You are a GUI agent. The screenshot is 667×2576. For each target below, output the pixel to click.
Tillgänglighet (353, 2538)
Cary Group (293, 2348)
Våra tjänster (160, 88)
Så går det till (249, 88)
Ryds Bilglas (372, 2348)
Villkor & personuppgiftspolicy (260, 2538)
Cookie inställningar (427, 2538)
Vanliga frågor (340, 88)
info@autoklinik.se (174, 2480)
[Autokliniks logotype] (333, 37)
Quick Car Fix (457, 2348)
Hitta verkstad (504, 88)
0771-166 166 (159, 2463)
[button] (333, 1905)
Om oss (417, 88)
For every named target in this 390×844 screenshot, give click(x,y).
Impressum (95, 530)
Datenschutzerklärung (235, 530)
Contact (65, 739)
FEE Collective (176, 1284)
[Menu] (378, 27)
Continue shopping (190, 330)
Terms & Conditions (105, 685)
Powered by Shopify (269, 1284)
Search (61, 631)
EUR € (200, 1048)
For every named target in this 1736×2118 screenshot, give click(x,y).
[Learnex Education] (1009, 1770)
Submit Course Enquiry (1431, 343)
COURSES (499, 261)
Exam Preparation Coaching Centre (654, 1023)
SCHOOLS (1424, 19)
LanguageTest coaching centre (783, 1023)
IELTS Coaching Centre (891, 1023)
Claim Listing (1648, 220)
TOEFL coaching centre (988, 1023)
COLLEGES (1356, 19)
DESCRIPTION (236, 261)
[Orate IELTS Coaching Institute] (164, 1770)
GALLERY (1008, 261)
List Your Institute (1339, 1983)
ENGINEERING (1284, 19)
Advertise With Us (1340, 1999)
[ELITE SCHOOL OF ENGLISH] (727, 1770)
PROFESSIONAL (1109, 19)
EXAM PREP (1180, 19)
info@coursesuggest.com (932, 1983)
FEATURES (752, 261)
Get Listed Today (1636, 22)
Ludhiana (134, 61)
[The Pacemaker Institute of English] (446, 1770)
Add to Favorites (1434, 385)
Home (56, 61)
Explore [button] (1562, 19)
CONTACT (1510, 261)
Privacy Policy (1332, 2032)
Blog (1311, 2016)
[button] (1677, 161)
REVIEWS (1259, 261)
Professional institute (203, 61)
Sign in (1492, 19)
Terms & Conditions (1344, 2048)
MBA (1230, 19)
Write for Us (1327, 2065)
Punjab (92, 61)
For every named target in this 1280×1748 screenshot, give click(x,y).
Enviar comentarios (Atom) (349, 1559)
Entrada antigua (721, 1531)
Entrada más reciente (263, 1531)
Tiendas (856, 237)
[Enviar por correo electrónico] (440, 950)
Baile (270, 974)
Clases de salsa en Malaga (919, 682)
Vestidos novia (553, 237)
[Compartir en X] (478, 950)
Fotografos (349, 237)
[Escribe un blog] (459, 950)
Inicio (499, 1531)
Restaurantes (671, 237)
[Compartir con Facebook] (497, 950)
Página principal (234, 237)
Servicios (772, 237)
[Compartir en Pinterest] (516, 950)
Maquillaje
# # # #
# [What to work on]
The answer must be every line of the data that contains the word "target".

# [Solution for this problem]
You are a GUI agent. The screenshot is 667×2576. For each target below, output the pixel to click.
For every named target in this 390×844 screenshot, give click(x,y).
For every named target in this 1736×2118 screenshot, give click(x,y).
For every named target in this 1280×1748 screenshot, give click(x,y).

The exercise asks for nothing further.